Vacuum Energy rating: one star
Background information about "Troy" is available at The Internet Movie Database

"Troy" is an adaptation of The Illiad which shows us both the resiliance of the original when translated into visual form as well as the drawbacks of an apparently rigid three hour running time. The two principles governing the story here are a fairly strict materialism, both physical and political, and a reduction of the original ten-year seige of Troy into a quick dash by the Greeks to storm the city by brute force.

The physical materialism is expressed by writing the Olympian deities and the supernatural out of the storyline. The mother of Achilles, the sea goddess Thetis, is shown as an aging woman, while Achilles' mystical invulnerability is replaced with a unique combat style that lets him win combats with the excellence of his fighting ability (and what will prove to be his infamous "jump attack"). The mystical is not entirely eliminated, since the ancient societies depicted here still have all of the temples, priests and priestesses, and follies associated with a uncritical belief in the divine. The divine intervention is suggested in a more subtle way, as when Achilles strikes the head from the statue of Apollo the Archer, and is later slain by an archer; the conclusion of divine intervention is certainly a natural one to make in this case.

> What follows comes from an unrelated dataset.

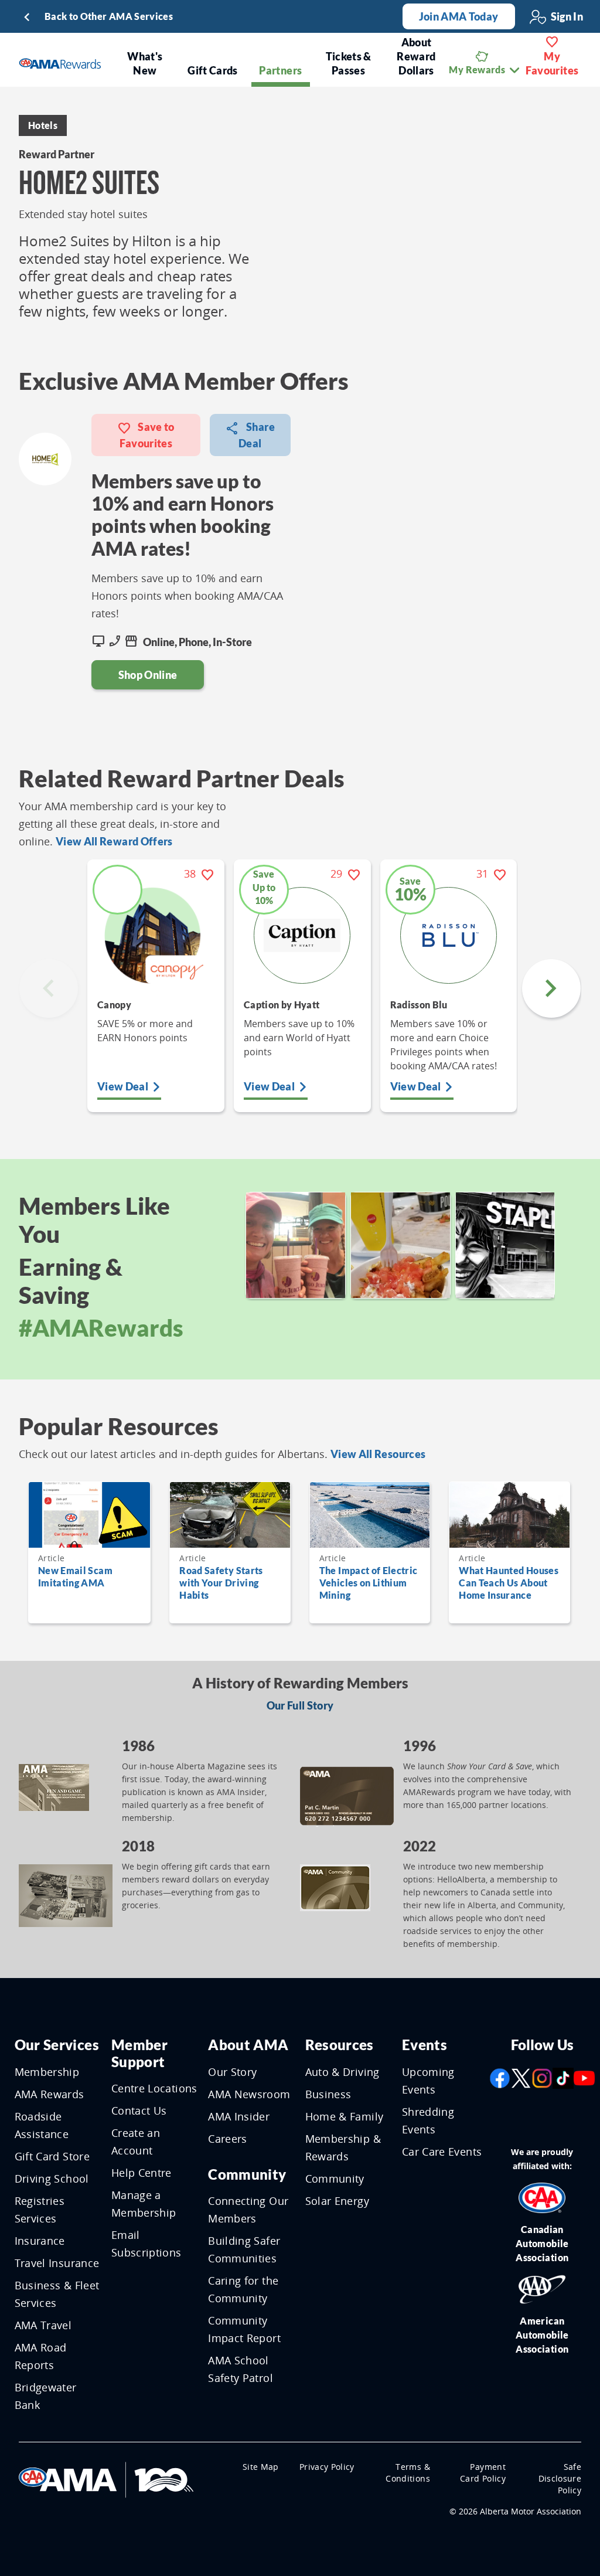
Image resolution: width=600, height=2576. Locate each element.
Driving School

The political realism doesn't play out quite as well, since the concept of any kind of ancient army storming the most heavily defended citadel in Asia-Minor in a single decisive blow must seem completely ridiculous (unless you're a liberal Democrat; I can still imagine an ancient counterpart to Maureen Dowd crying "Quagmire! Quagmire!" the moment the Greek army starts landing on the beaches before Troy). But as the narration suggests, and as we might have expected from the politics of the day, the fact that King Agamemnon of Mycenae and King Priam of Troy were the rising powers of the Adriatic alone would have forced one to attack the other at some point. Agamemnon is seen as power-hungry but relatively sane ruler who at least recognizes the wisdom of winning allies instead of obliterating them. Priam is seen as passive and past his prime but still wily, and the Trojans seem to realize that Helen's flight from Sparta gives them just as many new opportunities for power as it gives the Greeks.

Aside from the "quagmire" that the Greek Army lands in, the death of Agamemnon at the hands of Briseis, as well as the death of Menelaus at the hands of Hector, both presumably for offending the goddesses with the sin of "patriarchy", are the other major flaws in this film. The Encyclopedia Mythica has Agamemnon at least surviving the sack of Troy and has Menelaus and Helen living happily ever after. I would assume that the feminist subtext is possibly a sin qua non of modern filmmaking, while in compensation the PC ethic at least spares us "the old white guy in a robe" cliche from those old mythological monster epics.